**THE REQUEST**
Rewrite the stretch of the listing from "Viewport: 349px width, 185px" through "Switch to dark theme with moon button", putting "crescent" in place of "moon" and keeping everything else the same. Leave the pictures out of your answer.

**MATERIAL SUPPLIED**
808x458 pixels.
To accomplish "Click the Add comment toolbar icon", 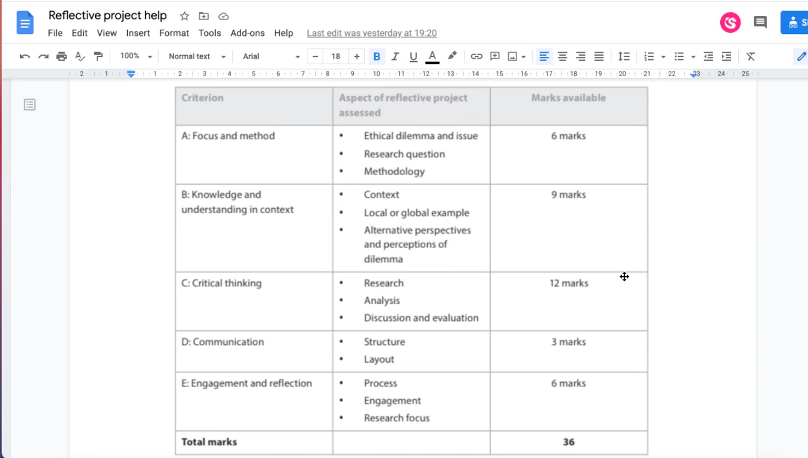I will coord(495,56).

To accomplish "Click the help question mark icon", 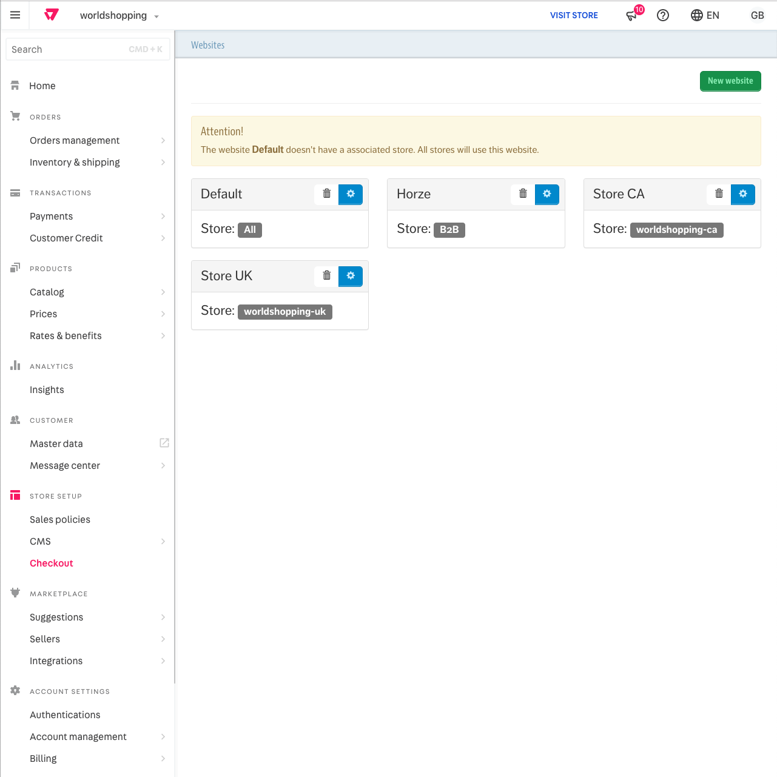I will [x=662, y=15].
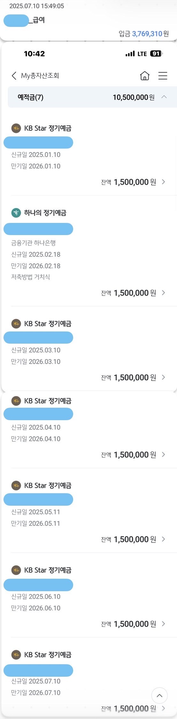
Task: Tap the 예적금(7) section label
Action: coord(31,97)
==
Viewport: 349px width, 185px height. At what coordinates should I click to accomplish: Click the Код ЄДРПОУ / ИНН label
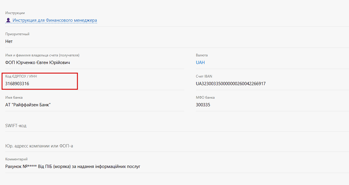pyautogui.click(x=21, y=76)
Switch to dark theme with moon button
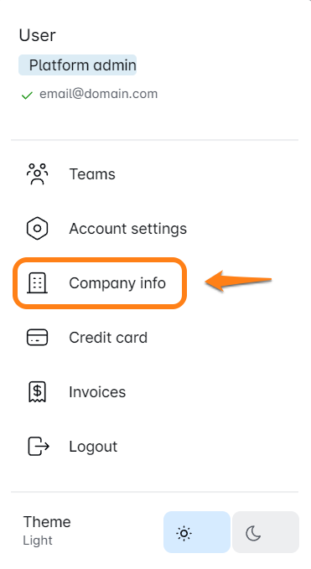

**RESPONSE TO THE EXERCISE**
Viewport: 349px width, 185px height. At what coordinates should I click to accomplish: Click the Код ЄДРПОУ / ИНН label
pyautogui.click(x=21, y=76)
Switch to dark theme with crescent button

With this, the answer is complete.